How to estimate feature impact on usage time
Company: Roblox
Role: Data Scientist
Category: Analytics & Experimentation
Difficulty: easy
Interview Round: Technical Screen
## Problem
A product team believes a new feature (or a variable you can influence, e.g., enabling notifications, new feed ranking, new UI) changes **user time spent** in the app.
You have observational + rollout data at the user-day level:
- `user_id` (string/int)
- `date` (date, in UTC)
- `time_spent_min` (float; total minutes spent that day)
- `exposed` (0/1; whether the user had the feature on that day)
- `rollout_group` (string; e.g., region / platform / bucket used for rollout)
- Optional covariates: `country`, `platform`, `account_age_days`, `prior_7d_time_spent`, `prior_7d_sessions`, etc.

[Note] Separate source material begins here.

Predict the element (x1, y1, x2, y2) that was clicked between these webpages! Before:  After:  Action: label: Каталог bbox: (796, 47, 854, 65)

Assume exposure was **not purely random** (e.g., phased rollout, targeting, or user self-selection), so confounding is a concern.
## Tasks
1. Define the causal question precisely (estimand) and propose **primary, diagnostic, and guardrail metrics**.
2. Propose an analysis approach to estimate the causal effect of `exposed` on `time_spent_min`.
- If you choose **Difference-in-Differences (DiD)**, specify the control group, the model, and how you would validate assumptions.
3. List major confounders/biases you’d worry about and how you would mitigate them.
4. Describe robustness checks and how you would communicate results (including uncertainty) to stakeholders.
Quick Answer: This question evaluates causal inference and observational analytics skills—specifically defining an estimand, designing primary, diagnostic, and guardrail metrics, assessing confounding and biases, and communicating uncertainty—within the Analytics & Experimentation domain for a Data Scientist role.